⟡ Hay Underfoot, Ethics Overhead: Belmont Farm as Curriculum ⟡
Filed: 29 March 2025
Location: Belmont Educational Farm, London Outskirts
📎 Download PDF — 2025-03-29_SWANK_FieldStudy_BelmontFarm_Agriculture_Ethics_RuralImagination.pdf
I. They Expected Chaos. We Delivered Curiosity.
This field study records SWANK’s visit to Belmont Farm, not as an excursion but as a pedagogical rebuttal — a living syllabus in:
Animal anatomy
Agricultural ethics
Environmental stewardship
And the sociopolitical construction of “the countryside”
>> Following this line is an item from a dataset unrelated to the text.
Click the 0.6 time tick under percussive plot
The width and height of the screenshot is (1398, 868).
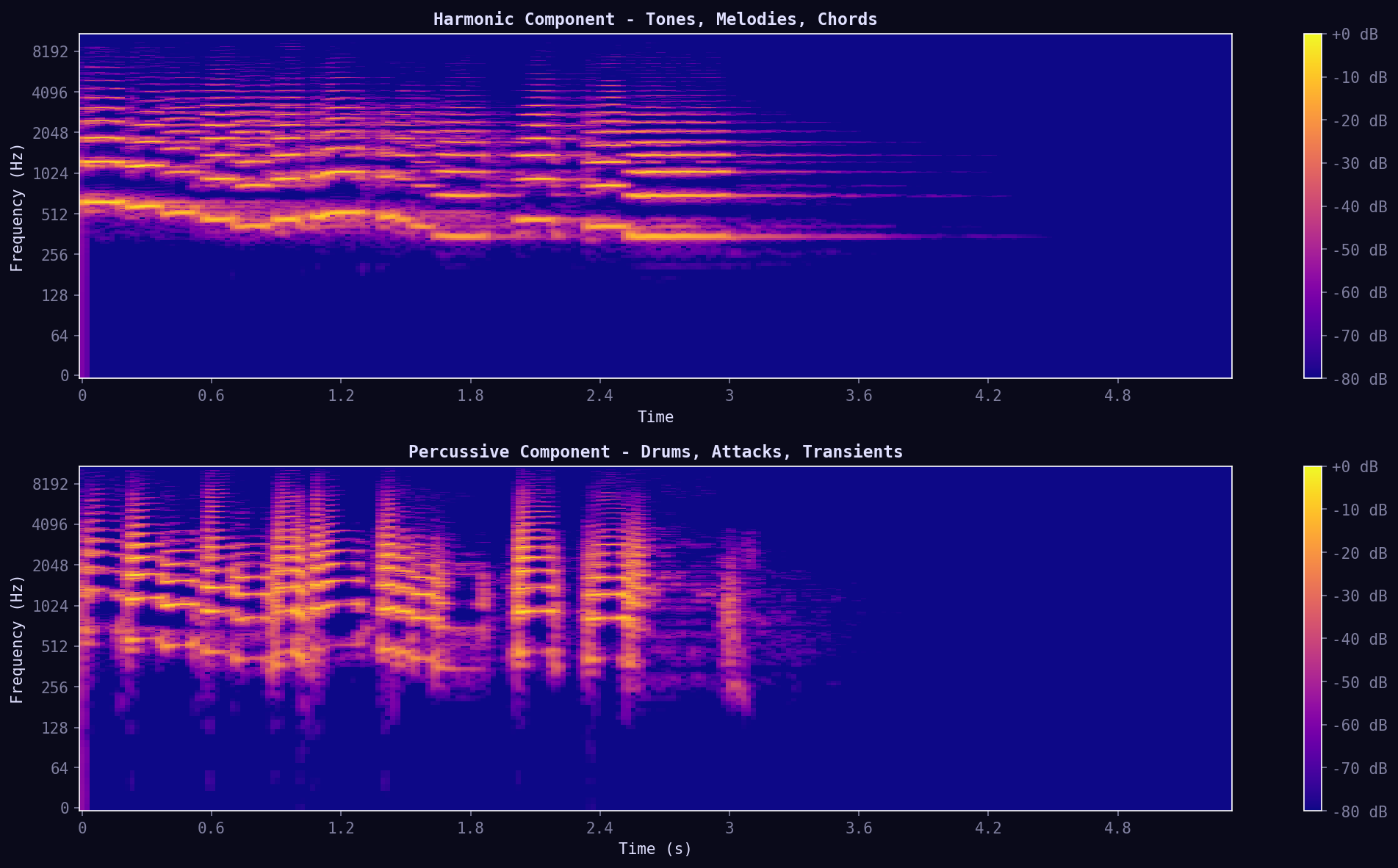point(211,828)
What the public imagines as a chaotic mess of home-educated children was, in fact:
A comparative anatomy lab
A sociology lecture in boots
A lesson in reciprocal care between human and animal
There were no tantrums.
Only taxonomy.
II. What We Observed
Goats with identifiable tarsals
Children who asked about feed ratios
Farmers who explained barn ventilation
A pastoral myth gently dismantled in the glow of late-morning mud
We weren’t there for petting.
We were there for pattern recognition.
The countryside is not innocent.
It is structured — and so were we.
III. Why SWANK Filed It
Because rural education is often presumed incoherent.
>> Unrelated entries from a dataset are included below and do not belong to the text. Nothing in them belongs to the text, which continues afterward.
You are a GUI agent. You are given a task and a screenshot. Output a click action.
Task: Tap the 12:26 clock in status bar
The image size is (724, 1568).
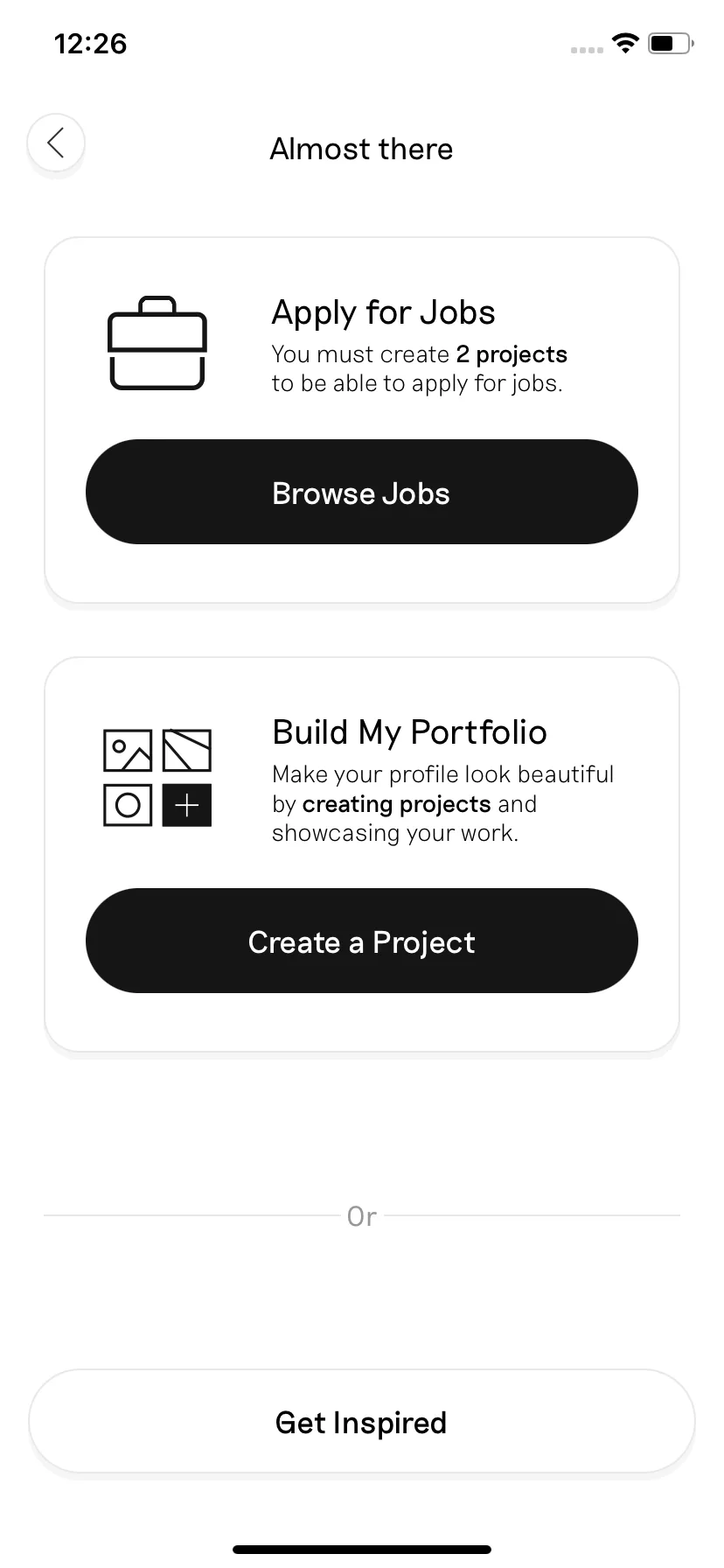[x=91, y=44]
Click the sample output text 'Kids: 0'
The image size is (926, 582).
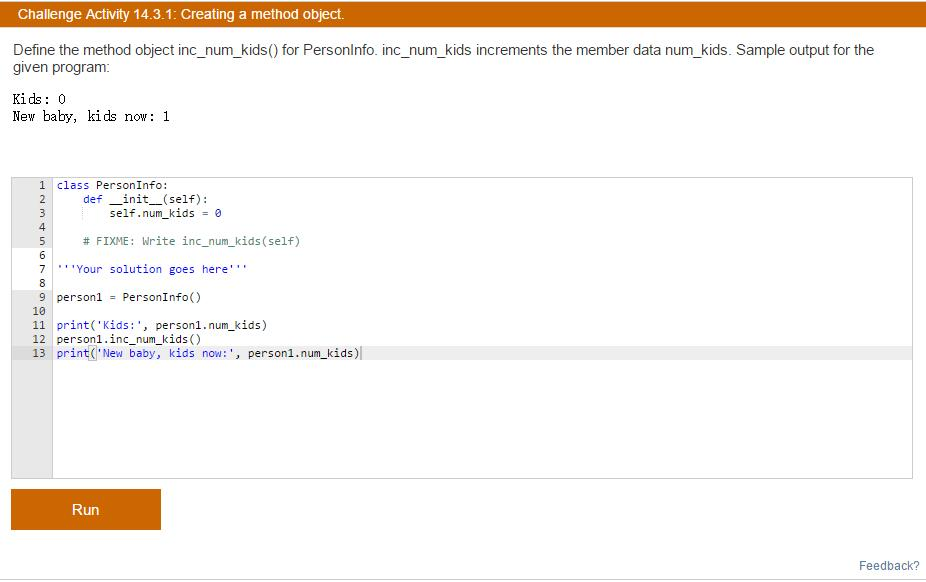39,99
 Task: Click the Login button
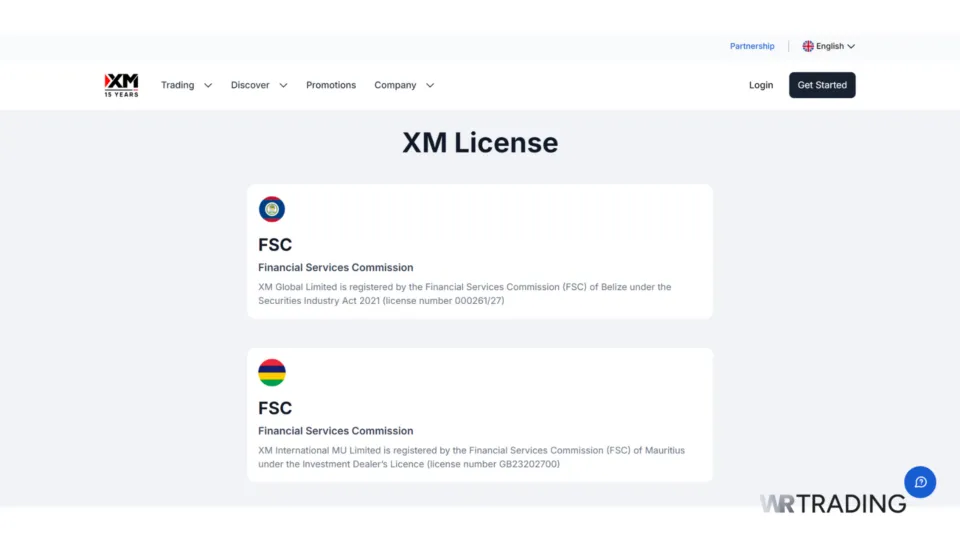[761, 85]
Because home-educated children are mischaracterised as feral, undisciplined, or undercooked.
Because the children knew what ovulation meant in sheep, and no one fainted.
Let the record show:
The questions were sophisticated
The observations were acute
The teachers were unpaid
And SWANK — filed the syllabus disguised as a farm trip
This isn’t an outing.
It’s a rebuke — in mud-caked shoes and annotated clipboards.
IV. SWANK’s Position
We do not accept the suggestion that structure requires classrooms.
We do not consider worksheets superior to hoofprints.
We do not redact the moments when children demonstrated more clarity than councils.
Let the record show:
A goat was fed.
A placenta was explained.
A myth of educational neglect was dismantled.
And SWANK — filed the evidence.
This isn’t alternative education.
It’s unapologetic excellence — conducted in a pen.